◆ TASK PROMPT
Each entry below needs to be copied exactly, with nothing dropped.

◆ RECORDS
○ ○ ○ ○ ○ ○ ○

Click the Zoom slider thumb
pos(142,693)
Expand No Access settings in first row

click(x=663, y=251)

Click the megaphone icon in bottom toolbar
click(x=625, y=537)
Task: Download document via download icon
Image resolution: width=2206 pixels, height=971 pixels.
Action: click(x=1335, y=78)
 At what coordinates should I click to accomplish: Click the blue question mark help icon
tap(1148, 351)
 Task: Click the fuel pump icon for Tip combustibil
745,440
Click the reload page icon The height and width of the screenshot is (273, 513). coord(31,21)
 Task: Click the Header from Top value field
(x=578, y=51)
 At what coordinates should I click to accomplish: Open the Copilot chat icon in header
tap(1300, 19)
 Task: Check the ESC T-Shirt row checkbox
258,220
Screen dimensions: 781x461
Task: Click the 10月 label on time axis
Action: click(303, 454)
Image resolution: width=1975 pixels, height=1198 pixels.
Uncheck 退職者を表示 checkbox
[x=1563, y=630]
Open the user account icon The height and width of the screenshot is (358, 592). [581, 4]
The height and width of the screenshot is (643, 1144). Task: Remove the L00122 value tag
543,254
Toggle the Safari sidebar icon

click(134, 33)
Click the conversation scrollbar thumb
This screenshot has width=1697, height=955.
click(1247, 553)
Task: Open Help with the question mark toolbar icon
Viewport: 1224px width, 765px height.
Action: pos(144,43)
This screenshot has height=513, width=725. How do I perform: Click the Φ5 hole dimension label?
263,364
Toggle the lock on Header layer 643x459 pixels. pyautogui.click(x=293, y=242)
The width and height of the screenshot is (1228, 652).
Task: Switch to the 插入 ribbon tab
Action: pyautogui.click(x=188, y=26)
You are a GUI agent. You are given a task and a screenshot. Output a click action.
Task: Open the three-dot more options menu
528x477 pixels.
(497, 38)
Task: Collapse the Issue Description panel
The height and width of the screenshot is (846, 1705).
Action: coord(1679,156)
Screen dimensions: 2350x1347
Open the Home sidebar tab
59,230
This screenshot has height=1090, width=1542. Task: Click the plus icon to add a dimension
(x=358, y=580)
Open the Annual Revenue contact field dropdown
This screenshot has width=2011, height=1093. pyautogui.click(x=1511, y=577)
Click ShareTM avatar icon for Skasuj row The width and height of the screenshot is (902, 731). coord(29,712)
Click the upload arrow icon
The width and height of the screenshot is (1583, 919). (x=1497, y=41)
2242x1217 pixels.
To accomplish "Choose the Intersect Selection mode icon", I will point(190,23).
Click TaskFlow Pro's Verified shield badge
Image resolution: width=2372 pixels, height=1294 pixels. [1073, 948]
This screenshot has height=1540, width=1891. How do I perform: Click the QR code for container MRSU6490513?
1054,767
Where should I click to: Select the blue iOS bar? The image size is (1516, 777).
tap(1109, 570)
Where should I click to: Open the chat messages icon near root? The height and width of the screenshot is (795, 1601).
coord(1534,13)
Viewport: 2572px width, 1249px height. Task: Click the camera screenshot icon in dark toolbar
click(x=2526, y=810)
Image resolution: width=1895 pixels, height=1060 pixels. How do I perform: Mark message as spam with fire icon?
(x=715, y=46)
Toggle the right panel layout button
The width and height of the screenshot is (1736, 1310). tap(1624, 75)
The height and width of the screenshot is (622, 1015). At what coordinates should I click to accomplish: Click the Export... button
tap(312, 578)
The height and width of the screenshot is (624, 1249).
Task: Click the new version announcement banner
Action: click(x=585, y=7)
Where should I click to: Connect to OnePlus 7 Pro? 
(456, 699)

○ ○ ○ ○ ○ ○ ○

◆ OUTPUT FOR THIS EXERCISE
Click the Zoom slider thumb
pos(142,693)
Expand No Access settings in first row

click(x=663, y=251)

Click the megaphone icon in bottom toolbar
click(x=625, y=537)
Task: Download document via download icon
Image resolution: width=2206 pixels, height=971 pixels.
Action: click(x=1335, y=78)
 At what coordinates should I click to accomplish: Click the blue question mark help icon
tap(1148, 351)
 Task: Click the fuel pump icon for Tip combustibil
745,440
Click the reload page icon The height and width of the screenshot is (273, 513). coord(31,21)
 Task: Click the Header from Top value field
(x=578, y=51)
 At what coordinates should I click to accomplish: Open the Copilot chat icon in header
tap(1300, 19)
 Task: Check the ESC T-Shirt row checkbox
258,220
Screen dimensions: 781x461
Task: Click the 10月 label on time axis
Action: click(303, 454)
Image resolution: width=1975 pixels, height=1198 pixels.
Uncheck 退職者を表示 checkbox
[x=1563, y=630]
Open the user account icon The height and width of the screenshot is (358, 592). [581, 4]
The height and width of the screenshot is (643, 1144). Task: Remove the L00122 value tag
543,254
Toggle the Safari sidebar icon

click(134, 33)
Click the conversation scrollbar thumb
This screenshot has width=1697, height=955.
click(1247, 553)
Task: Open Help with the question mark toolbar icon
Viewport: 1224px width, 765px height.
Action: pos(144,43)
This screenshot has height=513, width=725. How do I perform: Click the Φ5 hole dimension label?
263,364
Toggle the lock on Header layer 643x459 pixels. pyautogui.click(x=293, y=242)
The width and height of the screenshot is (1228, 652).
Task: Switch to the 插入 ribbon tab
Action: pyautogui.click(x=188, y=26)
You are a GUI agent. You are given a task and a screenshot. Output a click action.
Task: Open the three-dot more options menu
528x477 pixels.
(497, 38)
Task: Collapse the Issue Description panel
The height and width of the screenshot is (846, 1705).
Action: coord(1679,156)
Screen dimensions: 2350x1347
Open the Home sidebar tab
59,230
This screenshot has height=1090, width=1542. Task: Click the plus icon to add a dimension
(x=358, y=580)
Open the Annual Revenue contact field dropdown
This screenshot has width=2011, height=1093. pyautogui.click(x=1511, y=577)
Click ShareTM avatar icon for Skasuj row The width and height of the screenshot is (902, 731). coord(29,712)
Click the upload arrow icon
The width and height of the screenshot is (1583, 919). (x=1497, y=41)
2242x1217 pixels.
To accomplish "Choose the Intersect Selection mode icon", I will point(190,23).
Click TaskFlow Pro's Verified shield badge
Image resolution: width=2372 pixels, height=1294 pixels. [1073, 948]
This screenshot has height=1540, width=1891. How do I perform: Click the QR code for container MRSU6490513?
1054,767
Where should I click to: Select the blue iOS bar? The image size is (1516, 777).
tap(1109, 570)
Where should I click to: Open the chat messages icon near root? The height and width of the screenshot is (795, 1601).
coord(1534,13)
Viewport: 2572px width, 1249px height. Task: Click the camera screenshot icon in dark toolbar
click(x=2526, y=810)
Image resolution: width=1895 pixels, height=1060 pixels. How do I perform: Mark message as spam with fire icon?
(x=715, y=46)
Toggle the right panel layout button
The width and height of the screenshot is (1736, 1310). tap(1624, 75)
The height and width of the screenshot is (622, 1015). At what coordinates should I click to accomplish: Click the Export... button
tap(312, 578)
The height and width of the screenshot is (624, 1249).
Task: Click the new version announcement banner
Action: click(x=585, y=7)
Where should I click to: Connect to OnePlus 7 Pro? 
(456, 699)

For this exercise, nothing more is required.